It’s hard for me to explain, but one day I think you’ll understand. The ocean is just such an incredible thing. It’s an entire universe of water, sand, and creatures, always in motion. It can be beautiful one day; grey and moody the next. It can be soothing or terrifying. It’s so large, its waves can caress several continents at once. It is always amazing.
As a child, I loved the ocean. When we would vacation on the coast, I could spend day after day in the water and the sand. Every night, I’d be exhausted, but satisfied. I remember lying down in bed and closing my eyes, still feeling like the water was moving beneath me.
As an adult, I still love the ocean.
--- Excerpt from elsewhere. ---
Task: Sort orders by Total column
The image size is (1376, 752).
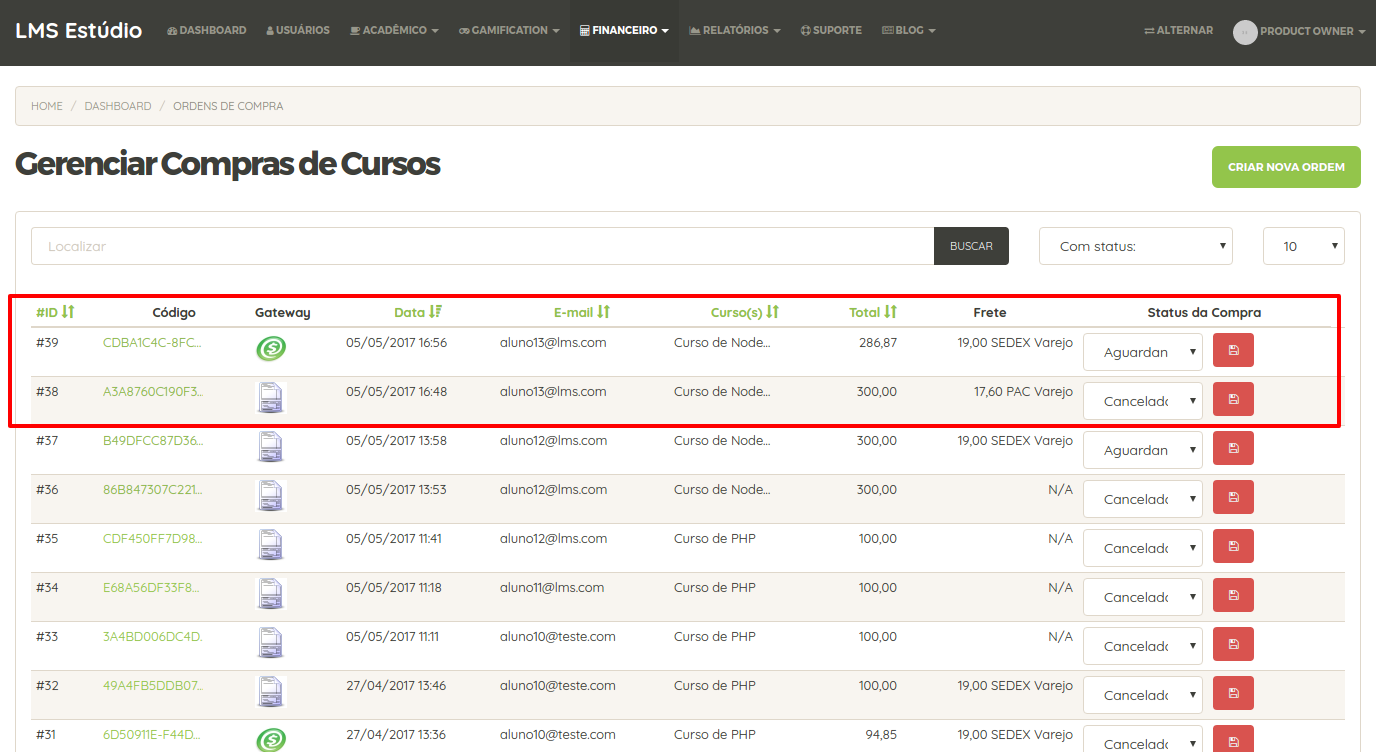Action: point(872,312)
When we drive across the Lazaretto Bridge onto Tybee Island, I like to take a deep breath and smell the salt in the air.
I know there are many, many people who have never seen the ocean. I think that’s sad. I hope the beach will be one of your most-loved playgrounds, and a frequent backdrop of your favorite childhood memories.
Cami, I’m sorry I don’t have a better picture of your first visit to the beach. It was an absolutely gorgeous day, with a bright sun warming the air so well we had to take off your jacket and fleecy pants. We ate beneath the shade of an umbrella at the restaurant, but as we walked toward the ocean, I became terrified that you would get a sunburn.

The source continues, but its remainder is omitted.